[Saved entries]

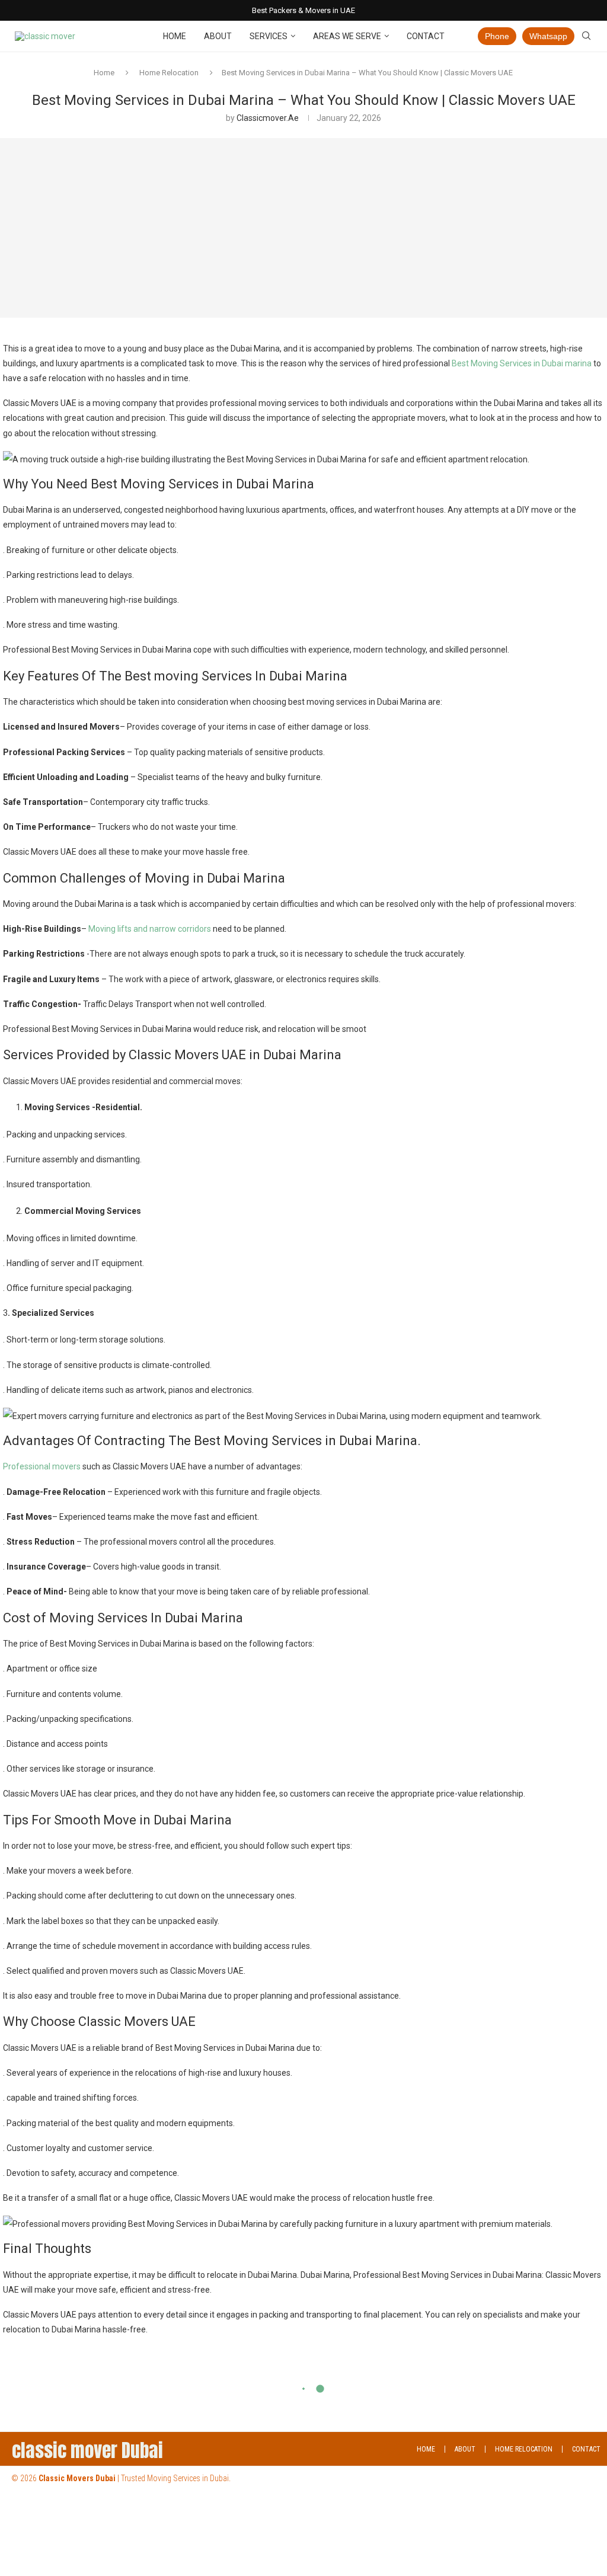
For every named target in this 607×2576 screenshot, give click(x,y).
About (218, 36)
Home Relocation (169, 72)
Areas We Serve (347, 36)
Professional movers (42, 1466)
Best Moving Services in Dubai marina (522, 363)
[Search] (586, 36)
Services (268, 36)
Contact (426, 36)
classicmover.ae (268, 118)
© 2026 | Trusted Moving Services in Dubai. (121, 2478)
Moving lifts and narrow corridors (149, 929)
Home (174, 36)
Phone (497, 36)
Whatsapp (548, 36)
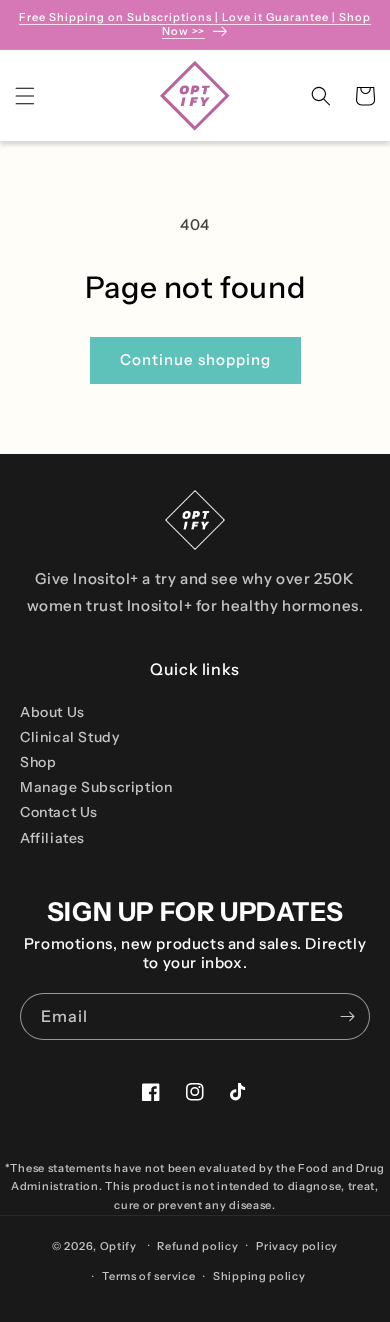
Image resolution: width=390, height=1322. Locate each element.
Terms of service (148, 1276)
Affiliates (52, 838)
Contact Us (59, 812)
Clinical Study (69, 737)
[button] (25, 96)
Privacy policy (297, 1246)
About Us (52, 712)
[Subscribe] (347, 1016)
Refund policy (197, 1246)
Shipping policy (259, 1276)
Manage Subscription (96, 787)
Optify (118, 1245)
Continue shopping (195, 359)
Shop (38, 762)
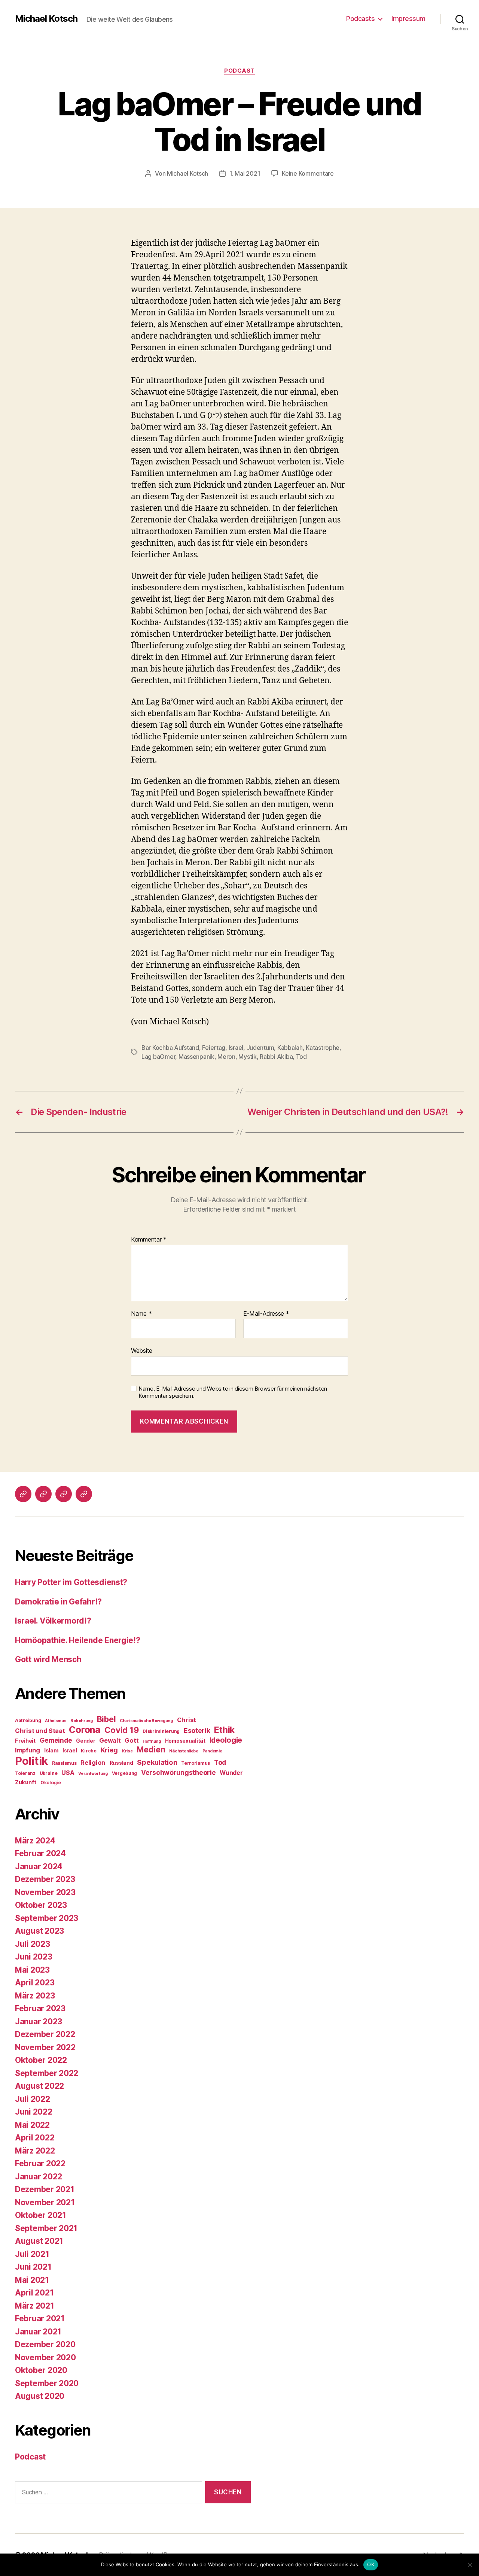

- EXERCISE DETAILS -
Please repeat the lines above from the line containing "Whatsapp (548, 36)" through the final line, both included, exactly as they stand and without pictures.

- ANSWER FOR THIS EXERCISE -
Whatsapp (548, 36)
Image resolution: width=390, height=1322. Locate each element.
Terms of service (148, 1276)
Affiliates (52, 838)
Contact Us (59, 812)
Clinical Study (69, 737)
[button] (25, 96)
Privacy policy (297, 1246)
About Us (52, 712)
[Subscribe] (347, 1016)
Refund policy (197, 1246)
Shipping policy (259, 1276)
Manage Subscription (96, 787)
Optify (118, 1245)
Continue shopping (195, 359)
Shop (38, 762)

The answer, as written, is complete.